> [What is needed]
Reproduce without alteration everything in the records from the line containing "Given: Select 权限管理 in the sidebar" down to the line containing "Looking at the screenshot, I should 66,133.", with both of those lines included.

> [Raw records]
* * *
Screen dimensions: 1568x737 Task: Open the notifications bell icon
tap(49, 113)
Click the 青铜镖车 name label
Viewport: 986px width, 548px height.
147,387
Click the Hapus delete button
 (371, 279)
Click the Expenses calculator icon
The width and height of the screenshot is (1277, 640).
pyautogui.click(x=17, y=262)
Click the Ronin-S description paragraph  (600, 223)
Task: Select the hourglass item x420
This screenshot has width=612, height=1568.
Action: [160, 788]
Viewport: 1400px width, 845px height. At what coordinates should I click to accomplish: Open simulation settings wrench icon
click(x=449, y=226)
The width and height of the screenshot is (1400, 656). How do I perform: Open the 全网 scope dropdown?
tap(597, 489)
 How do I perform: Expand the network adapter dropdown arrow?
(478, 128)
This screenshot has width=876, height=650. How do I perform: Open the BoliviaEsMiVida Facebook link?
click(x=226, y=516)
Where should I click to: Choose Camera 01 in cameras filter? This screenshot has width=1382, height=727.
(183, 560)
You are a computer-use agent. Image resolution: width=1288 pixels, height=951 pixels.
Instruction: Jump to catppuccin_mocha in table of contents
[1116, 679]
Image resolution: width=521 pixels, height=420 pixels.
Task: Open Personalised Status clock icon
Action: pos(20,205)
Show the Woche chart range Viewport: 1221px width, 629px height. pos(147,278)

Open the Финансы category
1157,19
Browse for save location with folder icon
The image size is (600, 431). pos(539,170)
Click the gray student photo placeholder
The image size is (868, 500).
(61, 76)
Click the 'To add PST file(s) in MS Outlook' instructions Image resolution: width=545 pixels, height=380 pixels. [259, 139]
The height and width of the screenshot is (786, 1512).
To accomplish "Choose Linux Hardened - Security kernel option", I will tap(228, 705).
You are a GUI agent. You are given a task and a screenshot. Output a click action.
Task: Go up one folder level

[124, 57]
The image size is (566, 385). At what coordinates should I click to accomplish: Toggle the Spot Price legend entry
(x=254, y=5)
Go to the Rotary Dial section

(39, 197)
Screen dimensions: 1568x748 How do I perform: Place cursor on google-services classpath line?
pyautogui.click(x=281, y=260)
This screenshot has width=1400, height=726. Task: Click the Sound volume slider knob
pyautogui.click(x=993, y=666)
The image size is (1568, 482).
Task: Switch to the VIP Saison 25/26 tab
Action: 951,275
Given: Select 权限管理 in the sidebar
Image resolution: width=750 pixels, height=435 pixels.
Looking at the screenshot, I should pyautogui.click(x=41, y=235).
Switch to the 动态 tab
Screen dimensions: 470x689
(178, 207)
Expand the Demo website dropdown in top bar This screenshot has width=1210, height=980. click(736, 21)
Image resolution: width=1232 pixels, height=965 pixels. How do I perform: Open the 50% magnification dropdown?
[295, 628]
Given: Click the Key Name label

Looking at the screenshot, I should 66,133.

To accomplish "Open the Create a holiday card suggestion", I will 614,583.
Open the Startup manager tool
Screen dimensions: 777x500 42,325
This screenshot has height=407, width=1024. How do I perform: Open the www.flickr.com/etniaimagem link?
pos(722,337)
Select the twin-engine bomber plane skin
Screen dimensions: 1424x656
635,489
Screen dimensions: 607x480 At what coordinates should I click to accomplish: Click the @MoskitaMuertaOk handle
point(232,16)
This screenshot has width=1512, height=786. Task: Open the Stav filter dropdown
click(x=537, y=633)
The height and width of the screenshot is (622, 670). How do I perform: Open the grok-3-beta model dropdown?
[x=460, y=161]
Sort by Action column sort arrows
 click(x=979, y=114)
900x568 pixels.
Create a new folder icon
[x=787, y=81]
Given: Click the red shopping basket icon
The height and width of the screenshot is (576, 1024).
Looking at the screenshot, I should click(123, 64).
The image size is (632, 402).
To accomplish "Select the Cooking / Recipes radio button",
* * *
> [Solution to this task]
Given: Select 权限管理 in the sidebar
Image resolution: width=750 pixels, height=435 pixels.
Looking at the screenshot, I should pyautogui.click(x=41, y=235).
Switch to the 动态 tab
Screen dimensions: 470x689
(178, 207)
Expand the Demo website dropdown in top bar This screenshot has width=1210, height=980. click(736, 21)
Image resolution: width=1232 pixels, height=965 pixels. How do I perform: Open the 50% magnification dropdown?
[295, 628]
Given: Click the Key Name label

Looking at the screenshot, I should 66,133.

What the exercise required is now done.